2024 Honda Ridgeline Trailsport review: Getting old

The Ridgeline is a good small truck, but it's too outdated inside

2024 Honda Ridgeline Trailsport review | The Road Beat

2024 Honda Ridgeline Trailsport review by The Road Beat

Words and pictures: Mitchell Weitzman

You know a vehicle is outdated when even Toyota updates the Tacoma. With the Tacoma receiving its first major overhaul in what must be twenty years (no exaggeration), the Ridgeline is now the resident geriatric of small pickup trucks. Ironically, Honda's popular offering was always far ahead of the Tacoma in refinement, but it's now quite overdue for a revamp of its own. Luckily, it still drives plenty great, but the aging is most notable with the interior, as this no longer seems like a brand new vehicle built in 2024, especially one retailing closer to $50K than $40K. The new Tacoma and Colorado/Canyons twins both offer compelling enough choices to either go that route or, if you're a Honda stalwart, I'd hold off until a fresh model arrives.

Strengths of Ridgelines past remain, offering a reasonably sized truck that fits in normal parking spaces, 'reasonable' fuel consumption, and a reasonable driving experience that is reminiscent of a car rather than a traditional pickup truck. Honda pioneered this concept of the everyday modern compact truck back when Tom Brady had only won several Super Bowls, building a truck-lite shape onto a modern unibody construction. The resulting vehicle drives tremendously well, and is also easy to commandeer in everyday scenarios. In fact, the best way to describe is that you simply forget that you're driving a truck. Besides, not everybody buying a truck needs 11,000 pounds of towing or whatever crazy statistic they want to throw out, but just something convenient with a pickup bed. And because of its modern and sophisticated mannerisms, the Canyon handles not like a truck, but like Honda's best crossovers and SUVs, with a poise and balance that has been absent from past Tacomas since, well, forever.

2024 Honda ridgeline trailsport

Performance is compelling, too, with the smooth-operator V6 dishing out convincing power at the top of the rev range. With 280-horsepower, 0-60 MPH can be dealt in 6.5 seconds, which is still a great figure today, owing to how impressive that must've been ten years ago. Surprisingly, fuel economy is rather decent, averaging 22 MPG over a week, which easily trumps the paltry 17 MPG the outgoing V6 Tacoma would achieve. The tradeoff, however, is this V6 does lack low-end oomph, requiring downshifts to make normal progress or deeply burying your right foot to extract the most from it. When you do plant the throttle down, motivation is high, so either think of this as a weak on torque, or simply that it's, er, interactive. Most troubling with this powertrain is the nine-speed automatic that shifts all too lazily, especially on downshifts, where there can be a noticeable pause in-between gears. If you're trailering all 5,000 possible pounds and descending downhill, be wary of manually downshifting to help control your speed, as each cog down is met with an increase in speed on a steep enough slope. So, Honda, get a quicker shifting transmission. Smooth, yes, but this slush box is past its expiration date and can make necessary engine braking tricky.
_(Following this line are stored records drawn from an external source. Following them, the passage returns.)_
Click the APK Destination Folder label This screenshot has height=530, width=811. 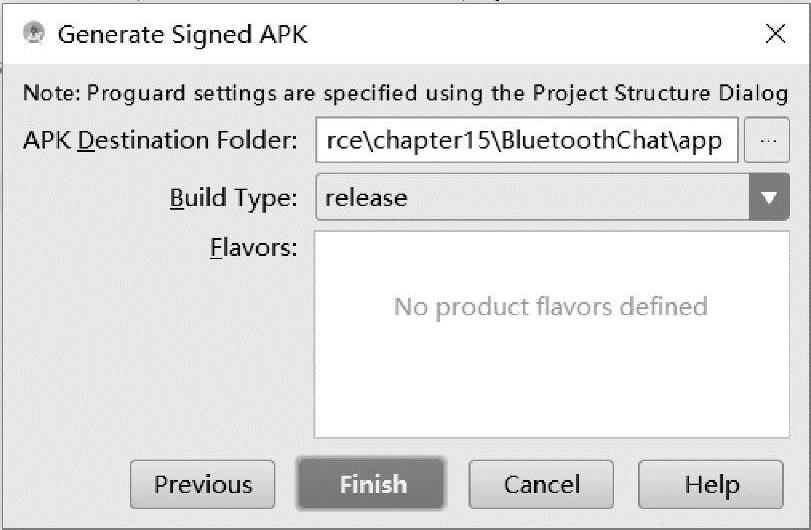coord(160,141)
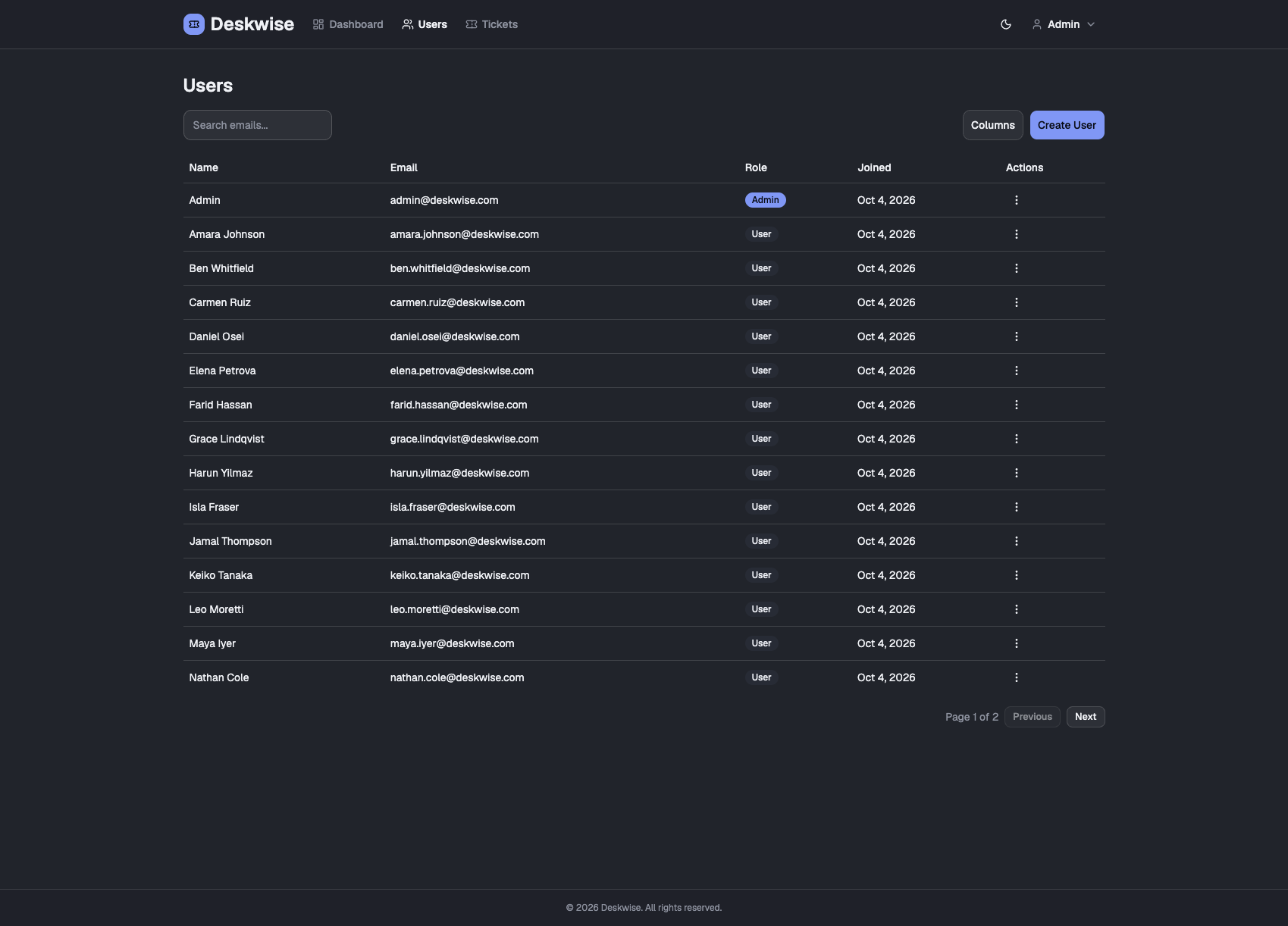The width and height of the screenshot is (1288, 926).
Task: Open the Columns visibility dropdown
Action: pos(992,125)
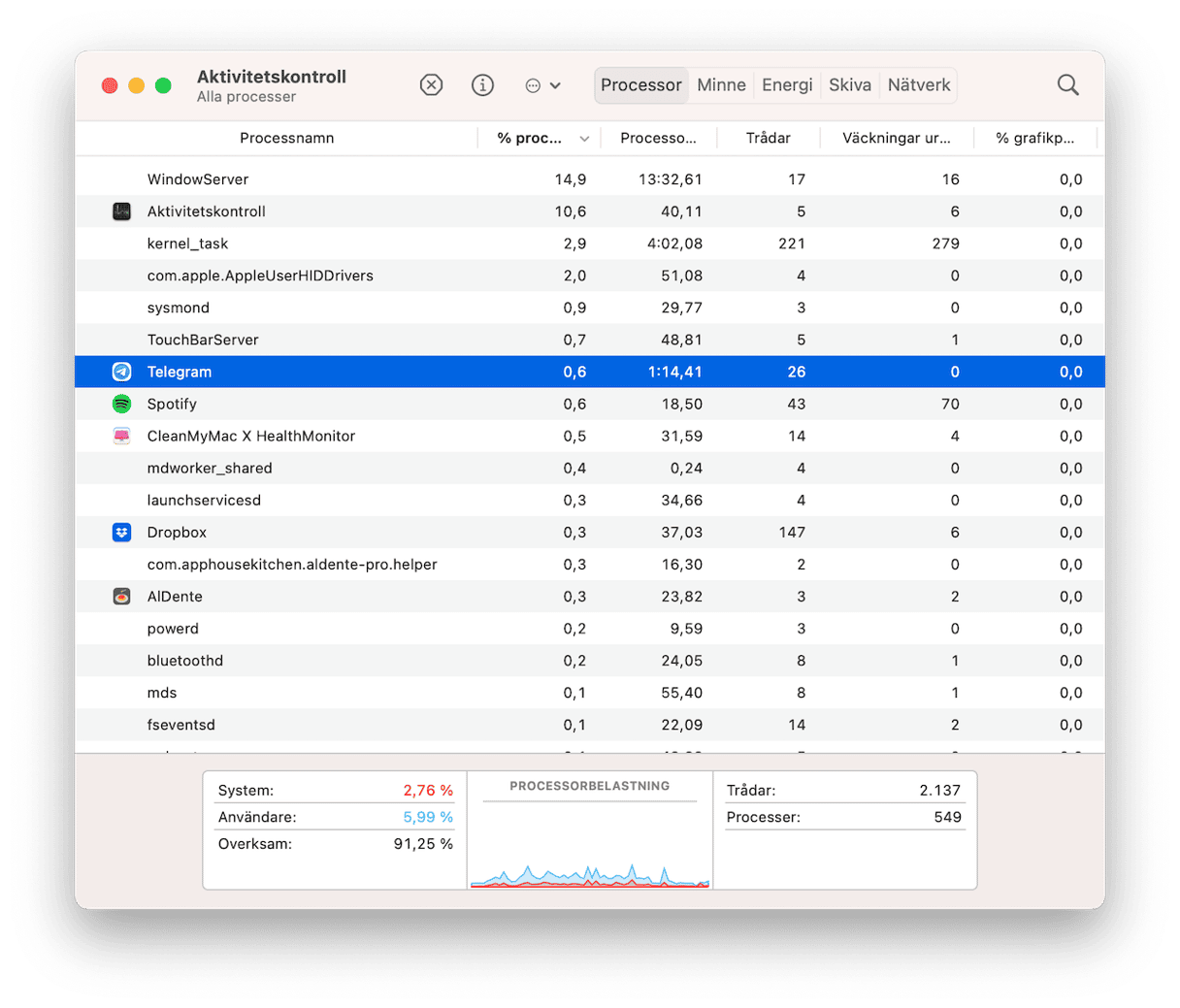1180x1008 pixels.
Task: Switch to the Minne tab
Action: pyautogui.click(x=721, y=85)
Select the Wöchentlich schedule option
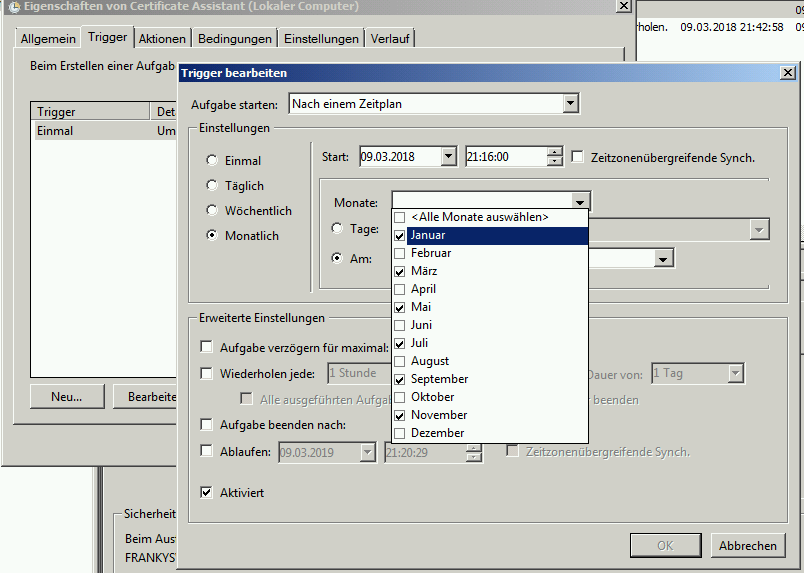The image size is (804, 573). click(211, 211)

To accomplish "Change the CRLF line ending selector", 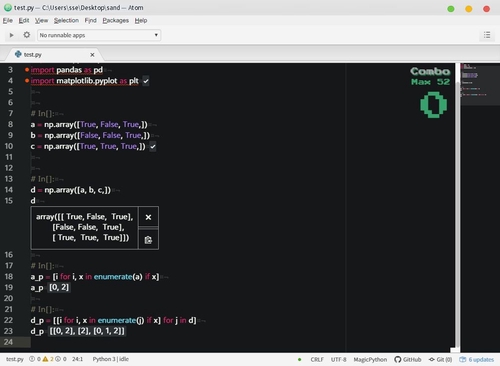I will [x=317, y=359].
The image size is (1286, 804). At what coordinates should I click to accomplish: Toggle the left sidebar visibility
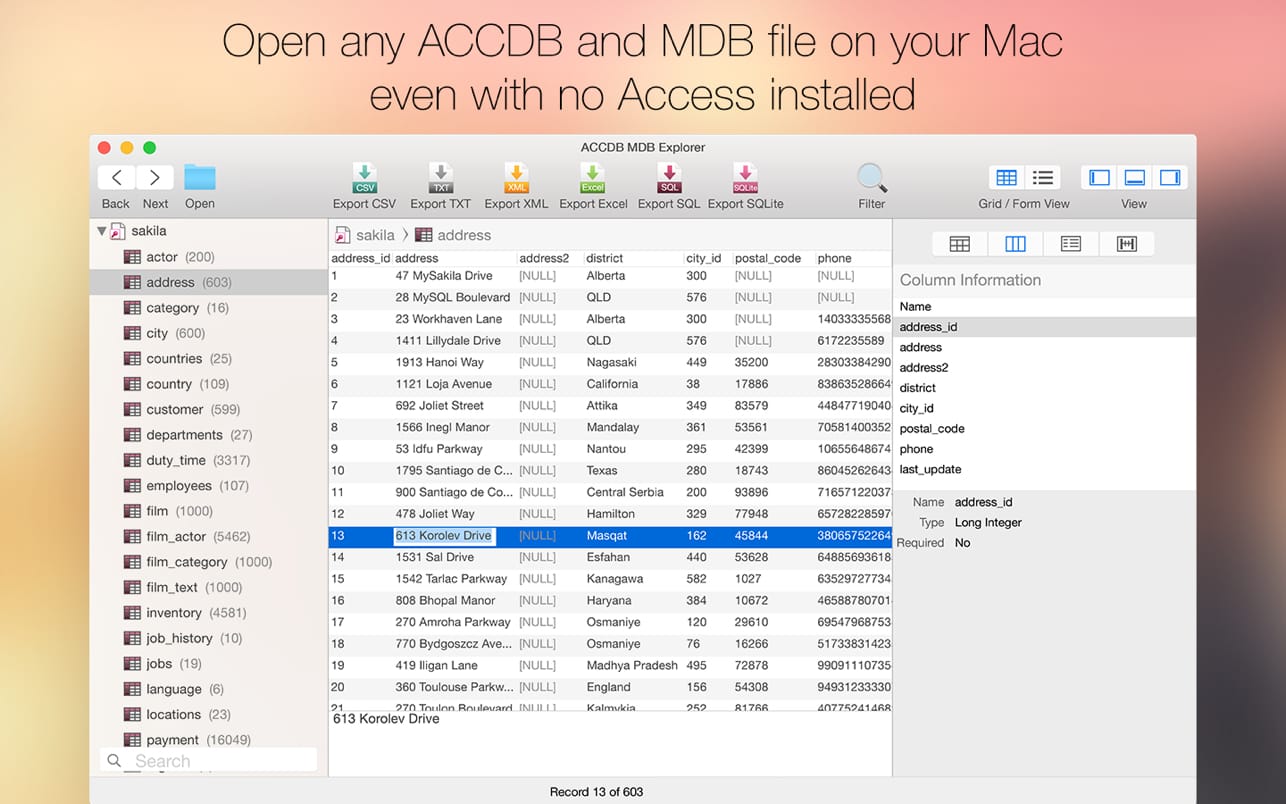(x=1098, y=177)
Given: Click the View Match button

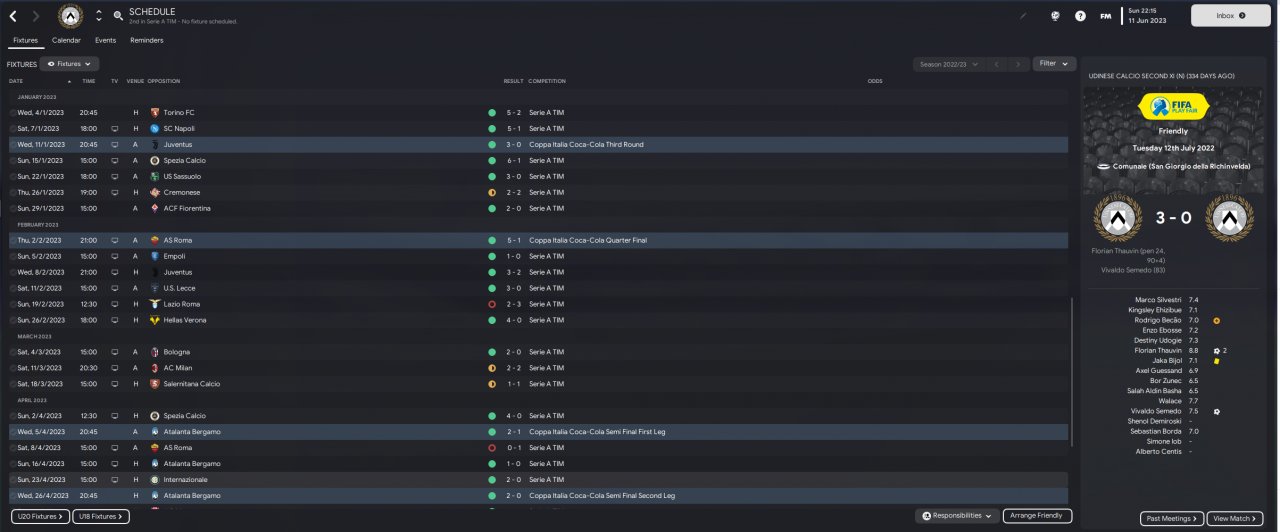Looking at the screenshot, I should tap(1237, 518).
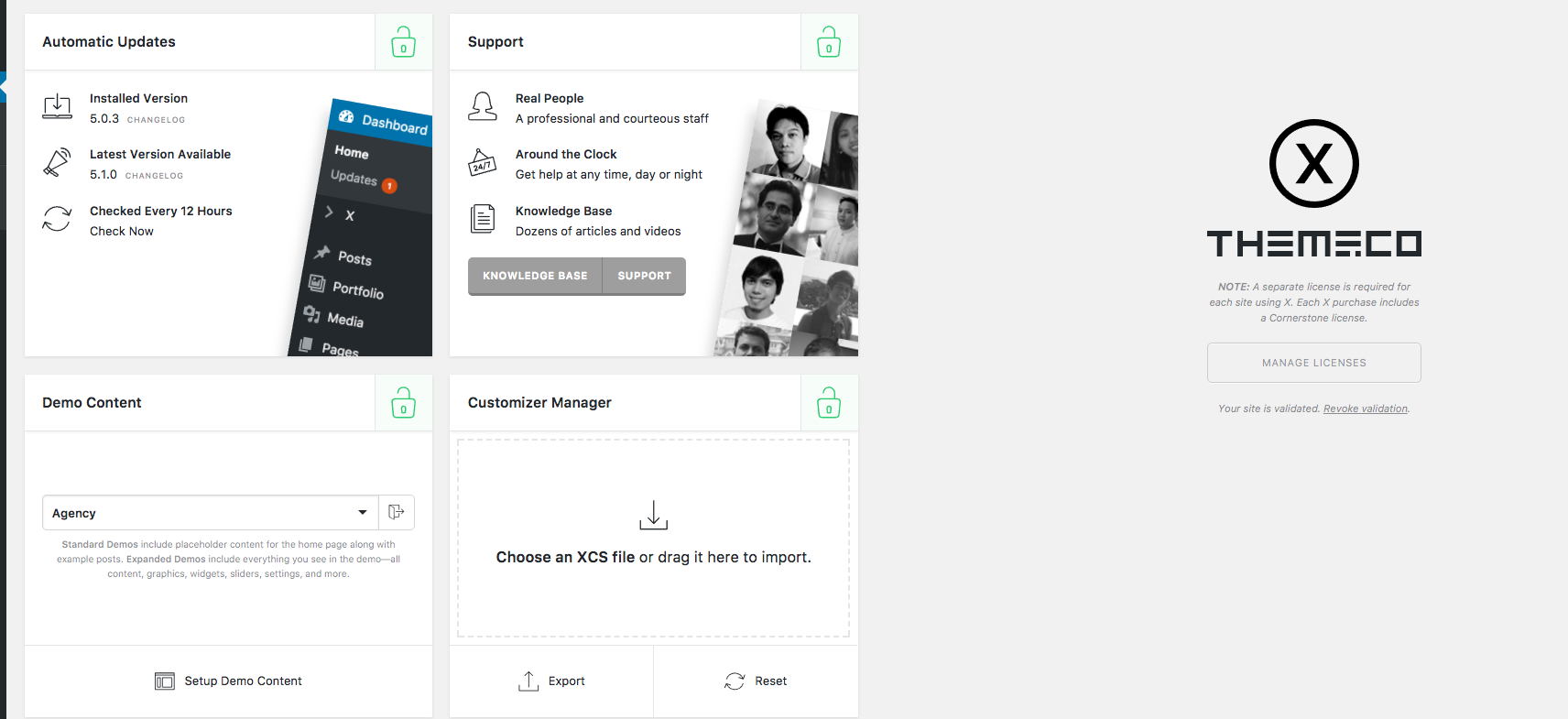This screenshot has width=1568, height=719.
Task: Click the Demo Content unlock icon
Action: click(403, 403)
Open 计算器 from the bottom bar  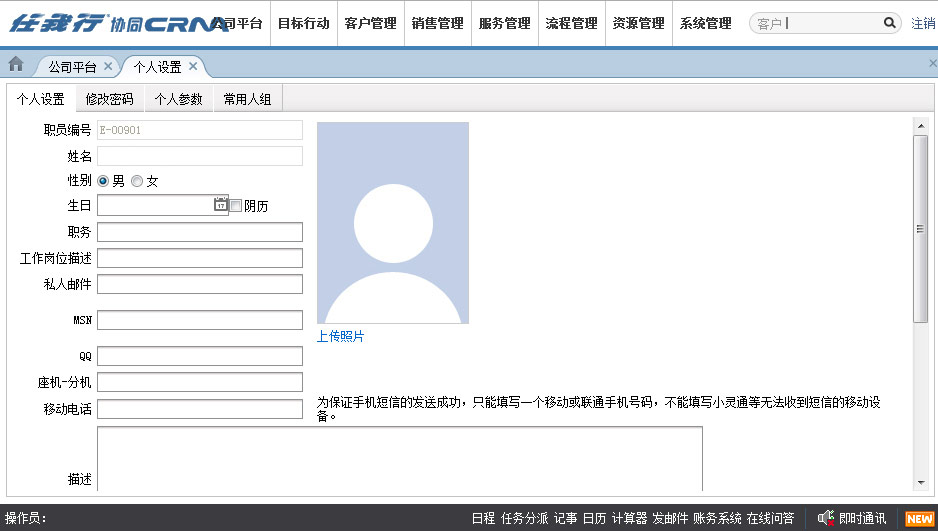click(x=629, y=518)
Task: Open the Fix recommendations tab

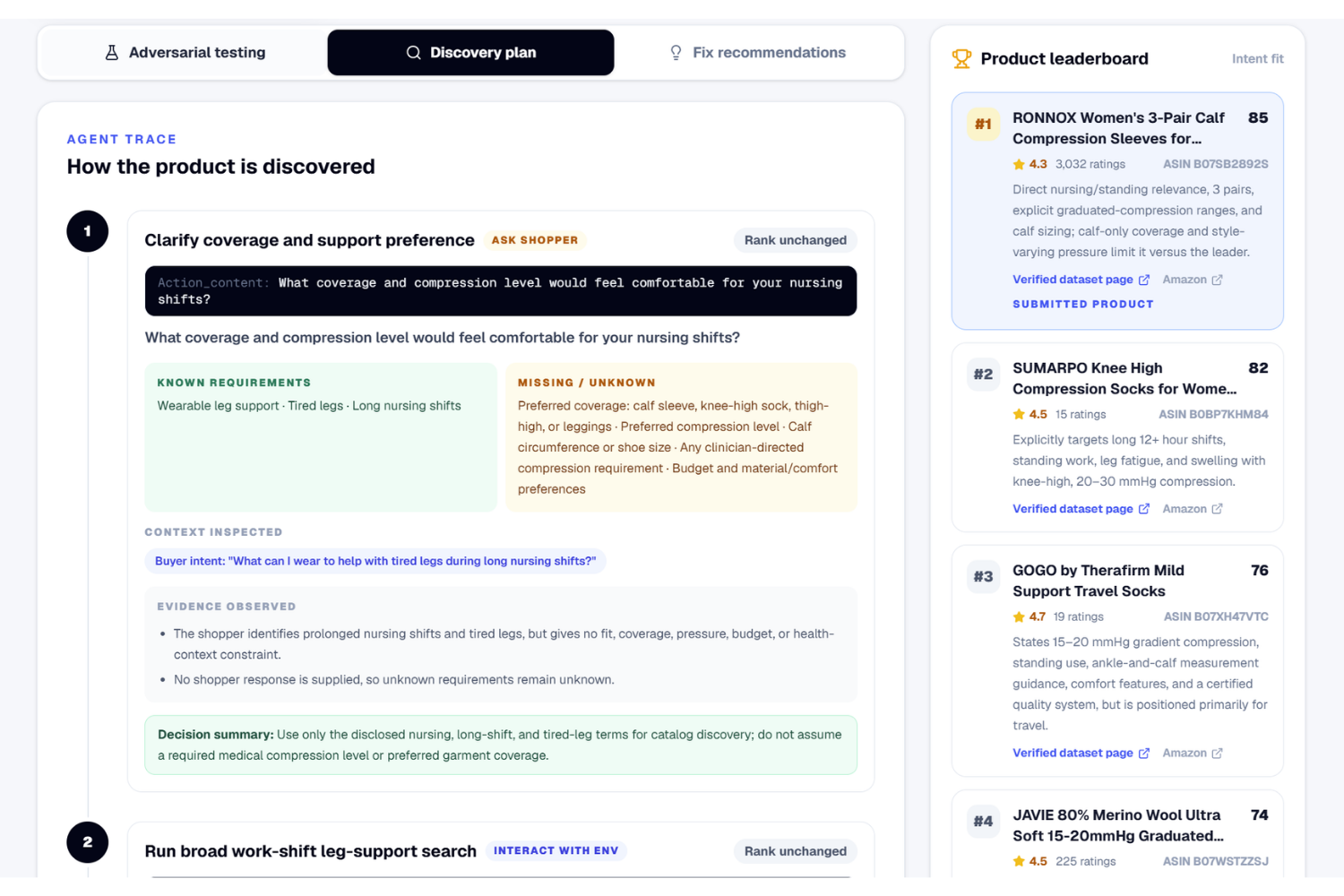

Negatives continue on the inside of the Ridgeline, and truthfully are the main point of concern with this lite truck. With no other fancy or clever way of putting it, the Ridgeline looks far too old inside to be a brand new vehicle in 2024. On a wider scale, it all just looks very 2016. Giving away the Obama-era roots are a small center display screen that oddly angles upwards, which makes it harder to see than it should, and large plastic buttons that might be easy to use, but are dated and ugly. Dour sums it up, and a new GMC Canyon looks ten years newer as a result. Even the refreshed Tacoma puts this aesthetic firmly in the rear view mirror. Quality and fit and finish are at least good, and nothing feels particularly flimsy per se, but gosh it looks old in there. Recent other Hondas have received a new design directive inside and its time the Ridgeline adopt the new, simplified, industrial-chic motif of its brethren.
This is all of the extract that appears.